Judd Gregg Meteorology Institute (JGMI), established in 2003, is the center of meteorological and atmospheric research at Plymouth State University, which offers the only meteorology degree program in the state of New Hampshire. The institute, named for Senator Judd Gregg, provides equipment and technology to PSU students, faculty, and staff, while providing outreach throughout New Hampshire and the rest of the United States.

==Resources and outreach opportunities==
The institute houses the Plymouth State Weather Center, a facility which provides weather information, including observations, tutorials, satellite and radar data and more. The Weather Center's web site is accessed more than 500,000 times a week.

Research facilities for undergraduate and graduate meteorology students include a rooftop weather observation center, an electronic map wall, a weather technology lab, a GPS-radiosonde system, a portable micrometeorological measurement platform and a fully instrumental Automated Weather Observation System (AWOS). An online archive of meteorological data is used to analyze air chemistry and pollution events.

#### Dataset entries
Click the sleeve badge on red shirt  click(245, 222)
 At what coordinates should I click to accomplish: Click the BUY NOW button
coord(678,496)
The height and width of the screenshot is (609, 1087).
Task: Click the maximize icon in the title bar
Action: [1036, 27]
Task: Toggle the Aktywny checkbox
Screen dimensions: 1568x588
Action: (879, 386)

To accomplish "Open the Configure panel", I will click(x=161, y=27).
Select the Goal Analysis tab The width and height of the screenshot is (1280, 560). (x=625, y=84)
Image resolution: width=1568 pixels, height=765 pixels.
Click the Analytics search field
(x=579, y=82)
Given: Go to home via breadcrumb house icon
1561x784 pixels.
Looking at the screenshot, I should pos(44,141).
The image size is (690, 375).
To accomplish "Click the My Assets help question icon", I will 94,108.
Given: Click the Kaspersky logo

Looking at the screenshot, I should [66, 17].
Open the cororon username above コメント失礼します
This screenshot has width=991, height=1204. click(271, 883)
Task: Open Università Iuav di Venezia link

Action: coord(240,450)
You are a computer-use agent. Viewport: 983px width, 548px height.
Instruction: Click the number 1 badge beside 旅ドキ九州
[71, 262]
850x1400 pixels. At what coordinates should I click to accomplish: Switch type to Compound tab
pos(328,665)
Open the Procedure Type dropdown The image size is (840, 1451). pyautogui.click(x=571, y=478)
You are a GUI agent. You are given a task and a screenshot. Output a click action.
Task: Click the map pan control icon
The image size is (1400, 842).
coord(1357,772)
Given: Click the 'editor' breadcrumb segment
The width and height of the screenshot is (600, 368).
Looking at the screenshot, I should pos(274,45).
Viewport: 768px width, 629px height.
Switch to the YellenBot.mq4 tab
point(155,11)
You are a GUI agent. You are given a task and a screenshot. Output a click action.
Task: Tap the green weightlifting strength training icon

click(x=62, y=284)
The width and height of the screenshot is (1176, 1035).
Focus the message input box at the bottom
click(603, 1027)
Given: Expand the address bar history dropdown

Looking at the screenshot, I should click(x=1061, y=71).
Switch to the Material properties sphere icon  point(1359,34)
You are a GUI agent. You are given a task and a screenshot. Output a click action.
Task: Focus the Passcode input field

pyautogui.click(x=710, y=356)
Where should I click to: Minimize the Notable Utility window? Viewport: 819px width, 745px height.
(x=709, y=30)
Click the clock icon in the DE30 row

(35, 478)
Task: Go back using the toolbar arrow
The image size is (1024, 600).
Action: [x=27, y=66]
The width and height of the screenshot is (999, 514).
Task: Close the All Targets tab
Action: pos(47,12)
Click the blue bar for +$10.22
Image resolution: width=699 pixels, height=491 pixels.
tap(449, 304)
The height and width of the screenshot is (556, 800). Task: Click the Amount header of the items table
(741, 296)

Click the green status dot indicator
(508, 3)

#### Problems to work on
(a) Answer these from the meteorology institute text:
(i) In what year was the institute established?
(ii) How often is the Weather Center's web site accessed?
(iii) What is the online archive of meteorological data used to analyze?
(b) Write out the stretch of the meteorology institute text from "Judd Gregg Meteorology" through "the United States.".

#### Responses per task
(a)
(i) 2003
(ii) More than 500,000 times a week
(iii) Air chemistry and pollution events

(b)
Judd Gregg Meteorology Institute (JGMI), established in 2003, is the center of meteorological and atmospheric research at Plymouth State University, which offers the only meteorology degree program in the state of New Hampshire. The institute, named for Senator Judd Gregg, provides equipment and technology to PSU students, faculty, and staff, while providing outreach throughout New Hampshire and the rest of the United States.